━━━━━ Supplied material ━━━━━

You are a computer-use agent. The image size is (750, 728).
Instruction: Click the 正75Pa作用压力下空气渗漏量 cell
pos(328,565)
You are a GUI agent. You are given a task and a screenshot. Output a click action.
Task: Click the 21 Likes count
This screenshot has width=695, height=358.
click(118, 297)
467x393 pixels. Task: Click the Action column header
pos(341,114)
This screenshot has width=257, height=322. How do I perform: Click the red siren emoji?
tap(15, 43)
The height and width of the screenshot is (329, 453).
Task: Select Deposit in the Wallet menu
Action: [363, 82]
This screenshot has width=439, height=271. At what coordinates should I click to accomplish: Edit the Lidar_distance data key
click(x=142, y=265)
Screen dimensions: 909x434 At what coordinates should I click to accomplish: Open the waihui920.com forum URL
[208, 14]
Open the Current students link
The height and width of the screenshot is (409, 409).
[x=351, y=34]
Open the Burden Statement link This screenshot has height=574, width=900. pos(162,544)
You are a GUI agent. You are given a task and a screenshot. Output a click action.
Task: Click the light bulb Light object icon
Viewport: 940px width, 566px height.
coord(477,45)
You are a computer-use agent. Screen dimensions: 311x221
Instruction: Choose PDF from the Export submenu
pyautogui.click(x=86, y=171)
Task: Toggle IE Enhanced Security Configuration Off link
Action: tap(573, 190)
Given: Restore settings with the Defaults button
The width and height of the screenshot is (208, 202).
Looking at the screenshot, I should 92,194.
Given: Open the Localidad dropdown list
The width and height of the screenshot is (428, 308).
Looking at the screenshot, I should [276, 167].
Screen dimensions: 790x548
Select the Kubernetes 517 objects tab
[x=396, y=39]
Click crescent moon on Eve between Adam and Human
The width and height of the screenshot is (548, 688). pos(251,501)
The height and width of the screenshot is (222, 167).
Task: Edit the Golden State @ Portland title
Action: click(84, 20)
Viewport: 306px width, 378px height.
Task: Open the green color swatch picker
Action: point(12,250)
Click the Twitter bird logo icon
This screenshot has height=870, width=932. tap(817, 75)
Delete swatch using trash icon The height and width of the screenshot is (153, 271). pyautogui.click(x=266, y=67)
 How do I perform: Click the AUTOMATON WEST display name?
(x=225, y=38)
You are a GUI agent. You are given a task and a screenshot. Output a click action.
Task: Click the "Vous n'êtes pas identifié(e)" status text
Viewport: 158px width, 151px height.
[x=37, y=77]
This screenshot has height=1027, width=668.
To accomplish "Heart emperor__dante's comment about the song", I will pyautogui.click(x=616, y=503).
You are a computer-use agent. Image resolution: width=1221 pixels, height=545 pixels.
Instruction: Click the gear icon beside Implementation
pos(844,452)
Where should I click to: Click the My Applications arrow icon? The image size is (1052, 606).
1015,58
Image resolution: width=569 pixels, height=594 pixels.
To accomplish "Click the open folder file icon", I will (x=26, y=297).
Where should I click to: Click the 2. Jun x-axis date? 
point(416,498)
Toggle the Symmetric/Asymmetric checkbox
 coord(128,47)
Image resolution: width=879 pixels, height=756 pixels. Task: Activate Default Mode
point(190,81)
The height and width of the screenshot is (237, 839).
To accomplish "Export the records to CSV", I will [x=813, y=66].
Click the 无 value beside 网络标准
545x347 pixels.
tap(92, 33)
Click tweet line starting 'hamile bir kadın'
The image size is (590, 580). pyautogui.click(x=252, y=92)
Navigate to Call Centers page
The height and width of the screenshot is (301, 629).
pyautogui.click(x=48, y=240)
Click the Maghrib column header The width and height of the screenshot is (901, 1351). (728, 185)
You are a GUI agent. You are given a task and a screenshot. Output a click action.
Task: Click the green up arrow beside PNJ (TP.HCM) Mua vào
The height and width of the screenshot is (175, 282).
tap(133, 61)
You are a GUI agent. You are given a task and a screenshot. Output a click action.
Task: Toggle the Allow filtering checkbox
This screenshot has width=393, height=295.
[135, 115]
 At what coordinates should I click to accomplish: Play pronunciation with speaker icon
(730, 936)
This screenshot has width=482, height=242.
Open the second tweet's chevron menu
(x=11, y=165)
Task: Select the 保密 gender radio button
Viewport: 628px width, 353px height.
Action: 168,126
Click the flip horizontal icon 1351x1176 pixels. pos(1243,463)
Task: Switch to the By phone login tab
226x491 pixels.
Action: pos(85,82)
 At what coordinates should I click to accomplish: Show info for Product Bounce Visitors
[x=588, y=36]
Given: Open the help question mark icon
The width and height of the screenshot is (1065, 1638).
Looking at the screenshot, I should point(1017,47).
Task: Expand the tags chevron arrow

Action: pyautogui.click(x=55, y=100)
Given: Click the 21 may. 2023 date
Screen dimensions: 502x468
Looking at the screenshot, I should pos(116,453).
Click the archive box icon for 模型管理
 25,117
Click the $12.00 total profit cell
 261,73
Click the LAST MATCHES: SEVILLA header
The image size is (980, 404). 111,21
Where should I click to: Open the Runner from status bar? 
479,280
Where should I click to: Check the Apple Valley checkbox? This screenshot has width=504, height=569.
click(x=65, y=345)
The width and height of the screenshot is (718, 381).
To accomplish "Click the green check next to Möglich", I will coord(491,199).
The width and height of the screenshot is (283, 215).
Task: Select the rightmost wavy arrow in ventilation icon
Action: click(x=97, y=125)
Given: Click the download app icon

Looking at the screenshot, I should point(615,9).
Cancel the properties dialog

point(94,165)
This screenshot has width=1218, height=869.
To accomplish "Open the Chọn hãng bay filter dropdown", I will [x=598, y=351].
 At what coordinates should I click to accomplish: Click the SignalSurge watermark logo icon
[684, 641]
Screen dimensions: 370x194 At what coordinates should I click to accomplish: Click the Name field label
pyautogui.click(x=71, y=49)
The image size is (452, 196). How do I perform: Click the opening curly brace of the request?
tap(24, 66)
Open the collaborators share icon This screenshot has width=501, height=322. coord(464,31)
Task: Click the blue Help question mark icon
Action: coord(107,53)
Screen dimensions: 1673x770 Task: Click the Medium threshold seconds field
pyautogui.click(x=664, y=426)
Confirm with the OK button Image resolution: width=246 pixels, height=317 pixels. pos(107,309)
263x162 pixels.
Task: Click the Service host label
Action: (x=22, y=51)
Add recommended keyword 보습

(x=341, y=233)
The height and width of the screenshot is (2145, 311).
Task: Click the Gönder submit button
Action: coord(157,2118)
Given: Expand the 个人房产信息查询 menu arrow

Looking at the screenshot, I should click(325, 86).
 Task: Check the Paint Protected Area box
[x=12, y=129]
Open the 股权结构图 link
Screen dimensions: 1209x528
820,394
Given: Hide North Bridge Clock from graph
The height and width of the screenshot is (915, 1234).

━━━━━

◆ **Problem details**:
Please copy the lines in the records above between the one holding "Open the second tweet's chevron menu" and the one holding "Given: Click the 21 may. 2023 date", inclusive, exactly and with no other line.

◆ **Solution**:
Open the second tweet's chevron menu
(x=11, y=165)
Task: Select the 保密 gender radio button
Viewport: 628px width, 353px height.
Action: 168,126
Click the flip horizontal icon 1351x1176 pixels. pos(1243,463)
Task: Switch to the By phone login tab
226x491 pixels.
Action: pos(85,82)
 At what coordinates should I click to accomplish: Show info for Product Bounce Visitors
[x=588, y=36]
Given: Open the help question mark icon
The width and height of the screenshot is (1065, 1638).
Looking at the screenshot, I should point(1017,47).
Task: Expand the tags chevron arrow

Action: pyautogui.click(x=55, y=100)
Given: Click the 21 may. 2023 date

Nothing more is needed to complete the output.